# Text excerpt:
>> Begin
By Arab News
By Ellen R. Wald*
Washington, D.C., is the capital of the US, but these days it seems like every international interest is being pushed in the offices, bars and restaurants of the city. American public relations firms have contracts from Gulf countries, lobbying firms advocate for Chinese state-owned business interests, pro-Iranian non-profits operate with unknown sources of funds, and think tanks are funded from a range of foreign powers. There are groups in Washington that support almost every political and geopolitical side. Everyone wants to influence the US government, and it seems all too possible with the free and open form of government that America has.
The US permits Americans and foreigners to advocate and lobby for the interests of other countries, but technically those persons engaged in such activity are required to register under the Foreign Agents Registration Act (FARA). Until very recently, however, there was essentially no repercussion if a lobbyist for a foreign government failed to register, and even today the assumption is that thousands of people — Americans and foreigners — are paid to pursue the interests of foreign governments within the US capital without notifying the authorities.
>> End
# Recorded information:
>> Begin
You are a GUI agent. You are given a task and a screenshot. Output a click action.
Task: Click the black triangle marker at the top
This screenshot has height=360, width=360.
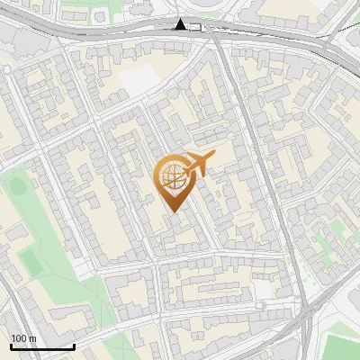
>> End
# Objectives:
1. Answer these questions using the text on foreign lobbying in Washington:
(a) Which firms hold contracts from Gulf countries?
(b) Whose interests do lobbying firms advocate for?
(c) Under which law must people who lobby for other countries register?
2. In the text on foreign lobbying in Washington, rewrite the paragraph beginning "The US permits Americans and foreigners" more briefly, keeping its main facts.

# Results for the exercise:
1.
(a) American public relations firms.
(b) Chinese state-owned business interests.
(c) The Foreign Agents Registration Act (FARA).

2. The US lets Americans and foreigners lobby for other countries' interests, but they are technically required to register under the Foreign Agents Registration Act (FARA). Until very recently, failing to register carried essentially no consequence. Even today, thousands of people are assumed to be paid to pursue foreign governments' interests in Washington without notifying the authorities.